▸ TASK INSTRUCTIONS
When you reach the line containing "Expand the double-chevron", begin copying exactly, and keep going through the last line of the records below, copying nothing before it.

▸ GIVEN DATA
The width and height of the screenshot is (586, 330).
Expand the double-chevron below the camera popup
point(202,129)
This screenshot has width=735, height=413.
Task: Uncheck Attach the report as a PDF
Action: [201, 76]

▸ WRITTEN ANSWER
Expand the double-chevron below the camera popup
point(202,129)
This screenshot has width=735, height=413.
Task: Uncheck Attach the report as a PDF
Action: [201, 76]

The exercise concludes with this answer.